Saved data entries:

Content starts

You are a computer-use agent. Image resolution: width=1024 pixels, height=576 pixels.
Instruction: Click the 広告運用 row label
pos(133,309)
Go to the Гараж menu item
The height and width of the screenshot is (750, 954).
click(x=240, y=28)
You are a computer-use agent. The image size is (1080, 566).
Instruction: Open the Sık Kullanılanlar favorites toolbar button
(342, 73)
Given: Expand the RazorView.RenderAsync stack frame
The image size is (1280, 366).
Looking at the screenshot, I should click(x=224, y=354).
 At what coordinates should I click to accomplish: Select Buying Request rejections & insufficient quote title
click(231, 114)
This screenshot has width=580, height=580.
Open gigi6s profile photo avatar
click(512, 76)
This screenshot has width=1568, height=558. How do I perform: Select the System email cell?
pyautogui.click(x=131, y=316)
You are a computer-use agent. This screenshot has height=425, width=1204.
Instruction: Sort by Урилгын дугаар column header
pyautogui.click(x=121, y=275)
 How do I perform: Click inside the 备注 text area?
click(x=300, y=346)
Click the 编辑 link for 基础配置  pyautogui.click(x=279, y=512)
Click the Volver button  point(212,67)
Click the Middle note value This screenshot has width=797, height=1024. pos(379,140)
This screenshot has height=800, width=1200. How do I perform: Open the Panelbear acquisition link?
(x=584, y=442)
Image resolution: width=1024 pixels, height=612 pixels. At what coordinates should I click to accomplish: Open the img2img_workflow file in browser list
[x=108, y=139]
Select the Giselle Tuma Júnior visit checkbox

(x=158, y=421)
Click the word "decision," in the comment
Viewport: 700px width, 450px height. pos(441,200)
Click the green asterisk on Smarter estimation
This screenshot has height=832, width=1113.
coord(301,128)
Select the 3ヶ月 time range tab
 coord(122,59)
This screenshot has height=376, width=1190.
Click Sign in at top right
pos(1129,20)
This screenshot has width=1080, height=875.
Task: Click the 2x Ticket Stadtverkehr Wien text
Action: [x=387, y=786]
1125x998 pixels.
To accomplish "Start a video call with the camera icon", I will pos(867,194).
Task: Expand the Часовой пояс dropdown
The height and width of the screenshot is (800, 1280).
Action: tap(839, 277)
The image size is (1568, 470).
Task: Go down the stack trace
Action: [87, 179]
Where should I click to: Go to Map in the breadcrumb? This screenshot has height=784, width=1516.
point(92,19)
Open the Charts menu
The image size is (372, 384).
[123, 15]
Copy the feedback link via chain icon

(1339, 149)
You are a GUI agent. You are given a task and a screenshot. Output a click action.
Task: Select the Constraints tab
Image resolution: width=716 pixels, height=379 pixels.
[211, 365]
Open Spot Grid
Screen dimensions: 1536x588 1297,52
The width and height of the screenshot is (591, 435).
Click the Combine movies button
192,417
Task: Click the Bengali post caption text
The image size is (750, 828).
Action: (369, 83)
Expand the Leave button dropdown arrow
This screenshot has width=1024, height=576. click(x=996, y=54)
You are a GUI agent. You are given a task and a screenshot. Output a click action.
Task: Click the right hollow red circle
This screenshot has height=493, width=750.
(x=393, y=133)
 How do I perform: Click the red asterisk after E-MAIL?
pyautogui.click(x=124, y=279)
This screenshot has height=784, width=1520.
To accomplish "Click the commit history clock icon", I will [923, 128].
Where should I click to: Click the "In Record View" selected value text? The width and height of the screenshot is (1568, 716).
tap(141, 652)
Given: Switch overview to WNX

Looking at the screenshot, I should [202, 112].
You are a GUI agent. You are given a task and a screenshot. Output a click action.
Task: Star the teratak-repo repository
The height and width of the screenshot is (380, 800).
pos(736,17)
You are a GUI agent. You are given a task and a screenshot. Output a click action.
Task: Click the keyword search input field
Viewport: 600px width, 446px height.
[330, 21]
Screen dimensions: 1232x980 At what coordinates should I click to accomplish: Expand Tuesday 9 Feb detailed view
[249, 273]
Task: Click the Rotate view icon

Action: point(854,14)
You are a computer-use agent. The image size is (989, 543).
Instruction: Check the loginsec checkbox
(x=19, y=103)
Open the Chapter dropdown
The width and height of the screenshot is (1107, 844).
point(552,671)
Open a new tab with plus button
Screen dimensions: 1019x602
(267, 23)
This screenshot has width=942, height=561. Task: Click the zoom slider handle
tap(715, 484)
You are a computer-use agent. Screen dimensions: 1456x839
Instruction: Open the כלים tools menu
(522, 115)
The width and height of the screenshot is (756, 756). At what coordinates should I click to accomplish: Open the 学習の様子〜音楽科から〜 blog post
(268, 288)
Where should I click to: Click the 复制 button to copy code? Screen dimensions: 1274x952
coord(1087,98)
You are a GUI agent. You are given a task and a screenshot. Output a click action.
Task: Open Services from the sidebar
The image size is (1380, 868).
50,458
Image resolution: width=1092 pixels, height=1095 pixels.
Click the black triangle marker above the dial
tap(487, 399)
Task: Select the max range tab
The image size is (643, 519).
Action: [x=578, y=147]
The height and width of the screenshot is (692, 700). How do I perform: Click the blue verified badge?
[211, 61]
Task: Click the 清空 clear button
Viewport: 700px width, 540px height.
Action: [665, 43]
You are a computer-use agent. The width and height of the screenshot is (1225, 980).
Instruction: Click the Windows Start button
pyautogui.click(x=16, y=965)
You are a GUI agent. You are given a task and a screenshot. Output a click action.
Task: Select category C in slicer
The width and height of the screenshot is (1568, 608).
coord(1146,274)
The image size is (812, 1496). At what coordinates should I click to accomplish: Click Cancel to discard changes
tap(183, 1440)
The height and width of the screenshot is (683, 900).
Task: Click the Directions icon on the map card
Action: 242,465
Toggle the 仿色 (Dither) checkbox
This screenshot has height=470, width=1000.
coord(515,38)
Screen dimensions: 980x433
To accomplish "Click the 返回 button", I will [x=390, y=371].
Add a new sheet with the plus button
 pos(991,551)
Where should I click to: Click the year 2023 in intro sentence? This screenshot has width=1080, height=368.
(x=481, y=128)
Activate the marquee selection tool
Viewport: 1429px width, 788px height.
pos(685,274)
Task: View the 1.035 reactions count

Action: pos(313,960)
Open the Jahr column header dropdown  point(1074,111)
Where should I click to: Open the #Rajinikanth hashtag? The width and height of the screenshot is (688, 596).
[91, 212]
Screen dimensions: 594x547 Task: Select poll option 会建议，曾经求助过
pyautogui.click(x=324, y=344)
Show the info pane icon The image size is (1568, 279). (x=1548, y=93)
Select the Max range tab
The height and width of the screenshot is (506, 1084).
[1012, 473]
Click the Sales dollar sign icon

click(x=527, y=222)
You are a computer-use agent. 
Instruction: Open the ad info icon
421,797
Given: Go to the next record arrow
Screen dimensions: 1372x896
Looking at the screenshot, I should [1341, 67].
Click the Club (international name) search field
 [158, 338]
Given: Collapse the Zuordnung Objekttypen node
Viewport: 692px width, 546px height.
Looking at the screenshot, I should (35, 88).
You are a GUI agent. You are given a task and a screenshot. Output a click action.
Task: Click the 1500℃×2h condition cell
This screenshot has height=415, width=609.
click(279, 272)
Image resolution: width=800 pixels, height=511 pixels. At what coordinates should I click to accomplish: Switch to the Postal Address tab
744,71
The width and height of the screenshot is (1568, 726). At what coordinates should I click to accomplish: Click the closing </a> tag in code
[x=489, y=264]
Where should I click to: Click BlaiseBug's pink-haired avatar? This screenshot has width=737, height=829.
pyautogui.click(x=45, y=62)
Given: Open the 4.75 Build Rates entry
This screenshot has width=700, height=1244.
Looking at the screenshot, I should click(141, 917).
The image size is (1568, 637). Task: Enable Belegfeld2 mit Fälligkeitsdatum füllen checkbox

Content ends

What you have to do: Above are the records; copy every line in them that holds the word "will".

Written solution:
To accomplish "Start a video call with the camera icon", I will pos(867,194).
To accomplish "Click the commit history clock icon", I will [923, 128].
To accomplish "Click the 返回 button", I will [x=390, y=371].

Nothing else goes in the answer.